▶ _EXERCISE BRIEF_: In the listing below, find each line containing "Task" and report it.

▶ _GIVEN ENTRIES_:

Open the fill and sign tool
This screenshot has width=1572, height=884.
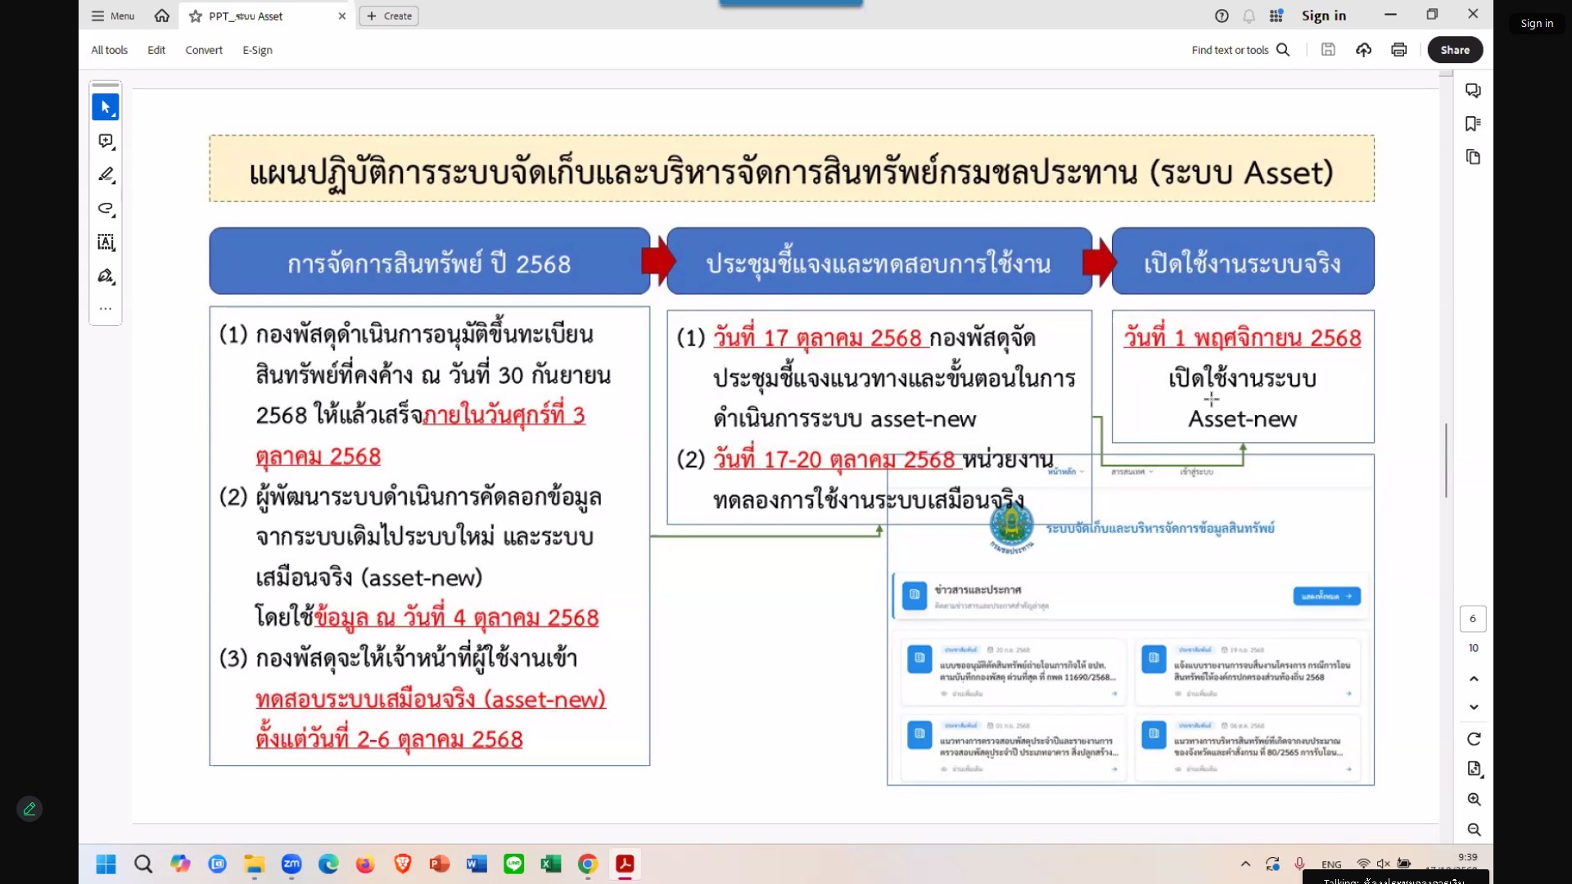pos(106,276)
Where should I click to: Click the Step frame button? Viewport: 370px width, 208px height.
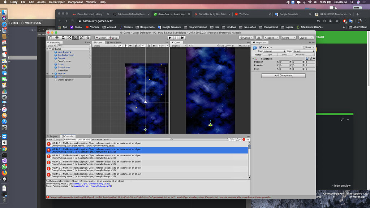click(x=183, y=38)
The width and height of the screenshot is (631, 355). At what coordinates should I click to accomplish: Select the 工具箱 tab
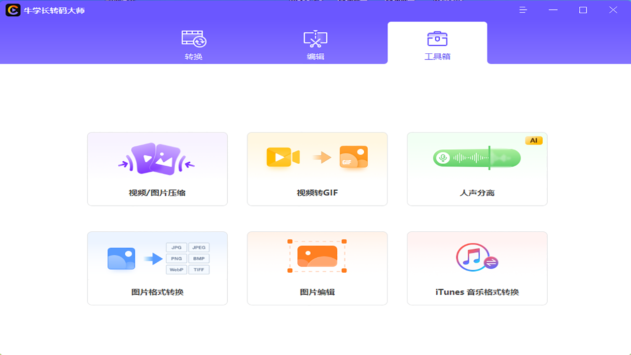pyautogui.click(x=437, y=43)
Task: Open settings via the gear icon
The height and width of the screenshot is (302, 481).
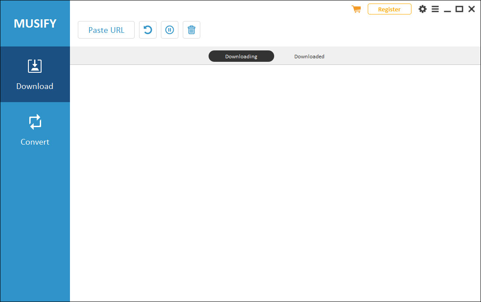Action: 422,9
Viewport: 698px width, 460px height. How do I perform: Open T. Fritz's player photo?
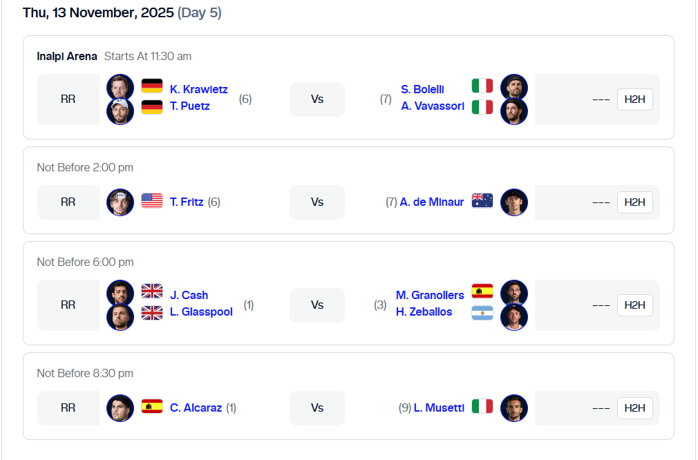(x=120, y=202)
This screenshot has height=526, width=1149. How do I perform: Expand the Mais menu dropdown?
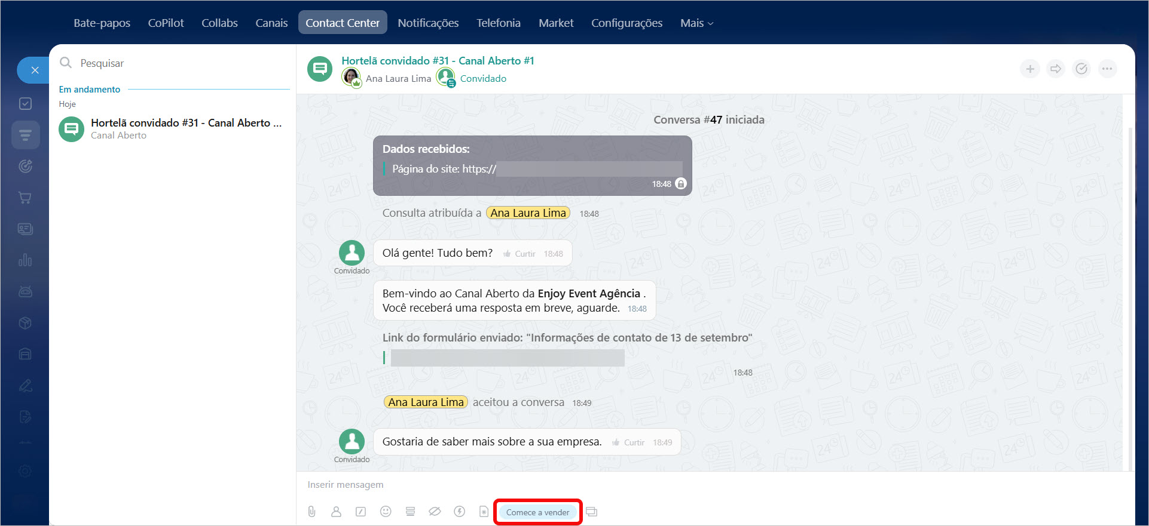(x=696, y=23)
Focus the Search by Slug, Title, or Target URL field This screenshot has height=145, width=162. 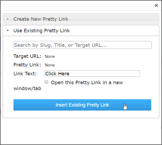click(82, 45)
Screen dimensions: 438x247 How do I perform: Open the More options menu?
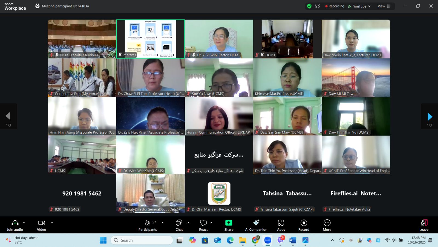click(327, 225)
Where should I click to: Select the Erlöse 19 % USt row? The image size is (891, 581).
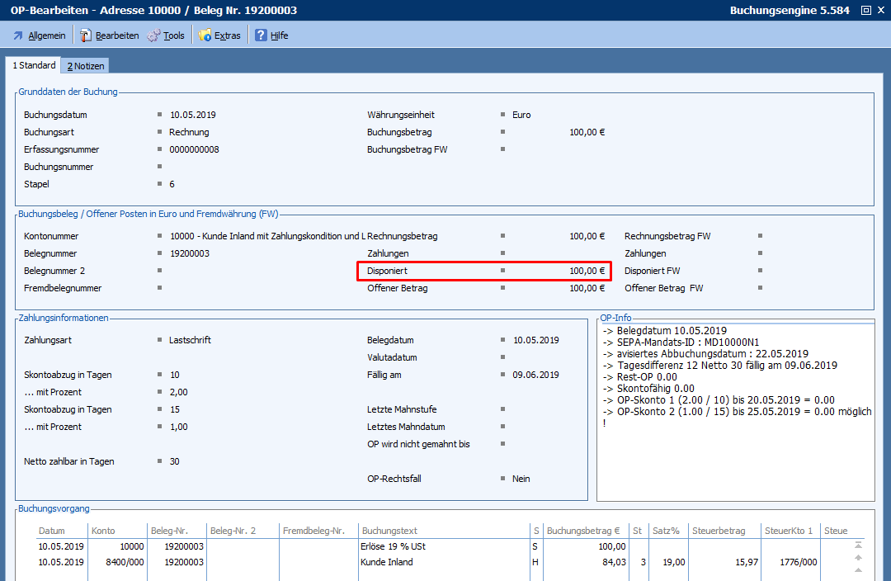click(x=392, y=546)
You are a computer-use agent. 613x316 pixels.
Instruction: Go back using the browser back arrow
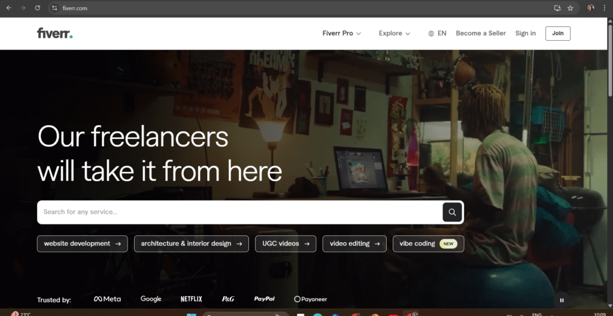8,8
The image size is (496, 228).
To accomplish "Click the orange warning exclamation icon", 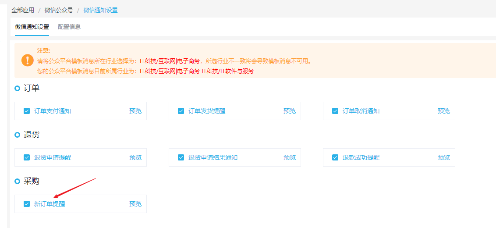I will tap(28, 60).
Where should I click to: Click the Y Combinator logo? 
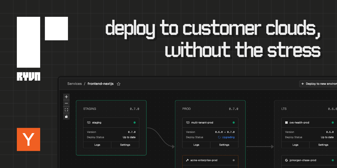28,139
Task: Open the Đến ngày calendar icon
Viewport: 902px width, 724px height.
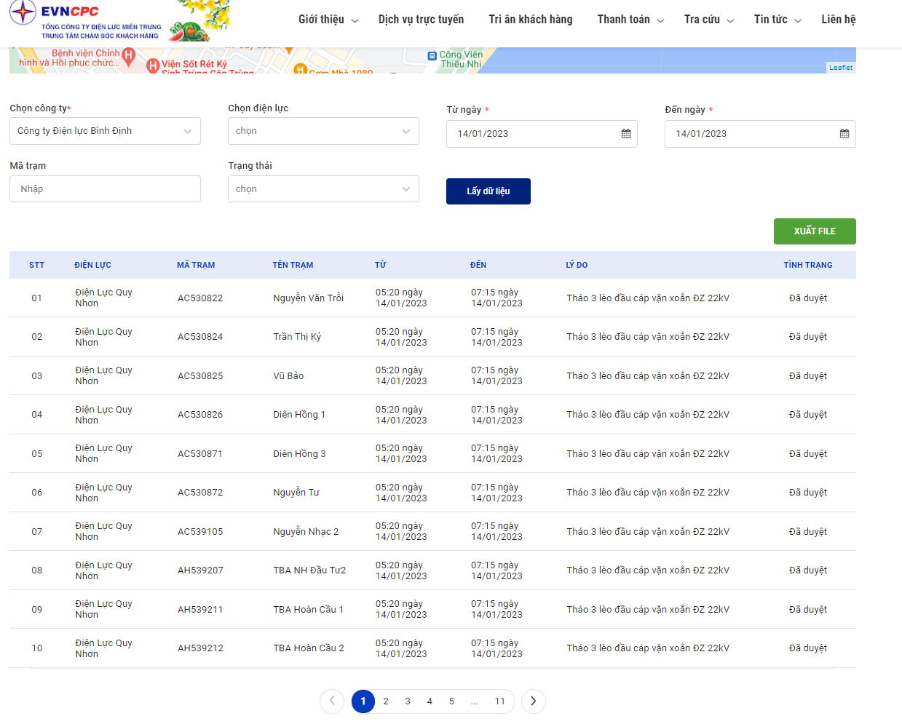Action: coord(844,134)
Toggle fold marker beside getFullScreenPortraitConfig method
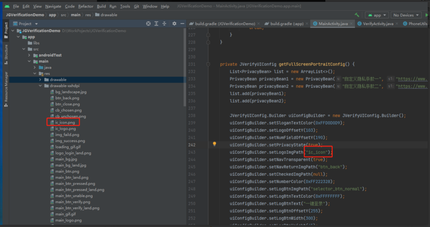Image resolution: width=430 pixels, height=227 pixels. click(208, 64)
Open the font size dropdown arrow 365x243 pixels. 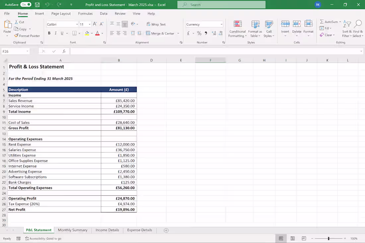89,24
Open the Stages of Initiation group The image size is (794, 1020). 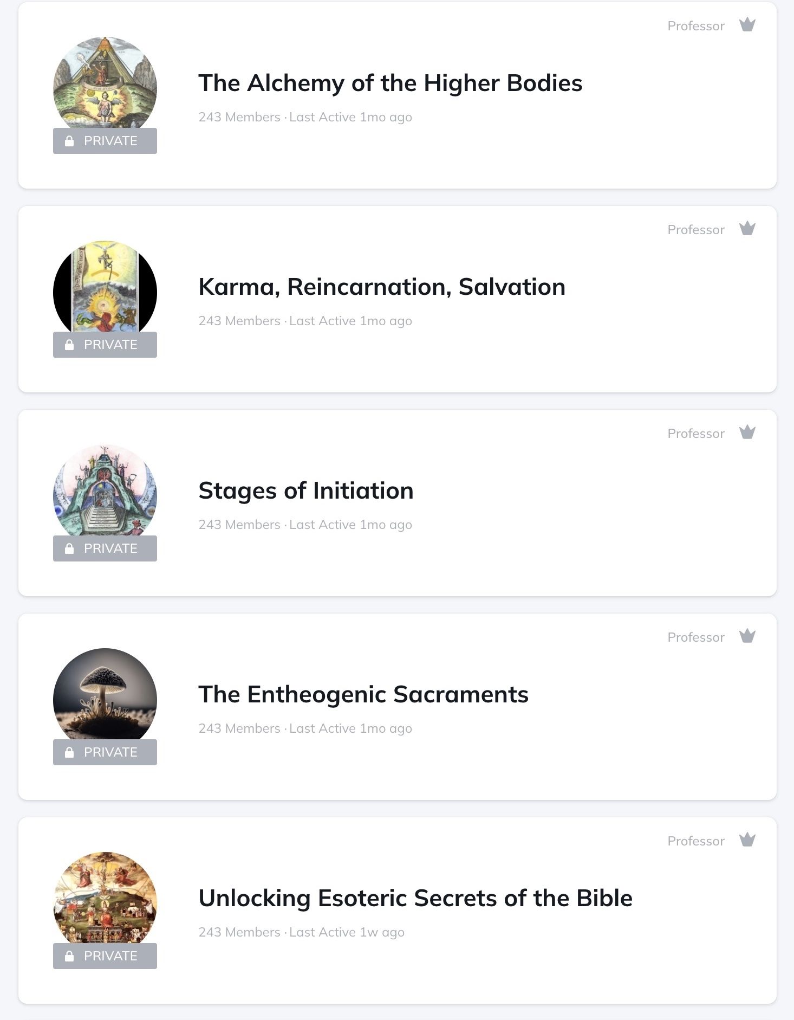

▶ _ANSWER TO THIS EXERCISE_:
Task: Open settings via the gear icon
Task: Open the Đến ngày calendar icon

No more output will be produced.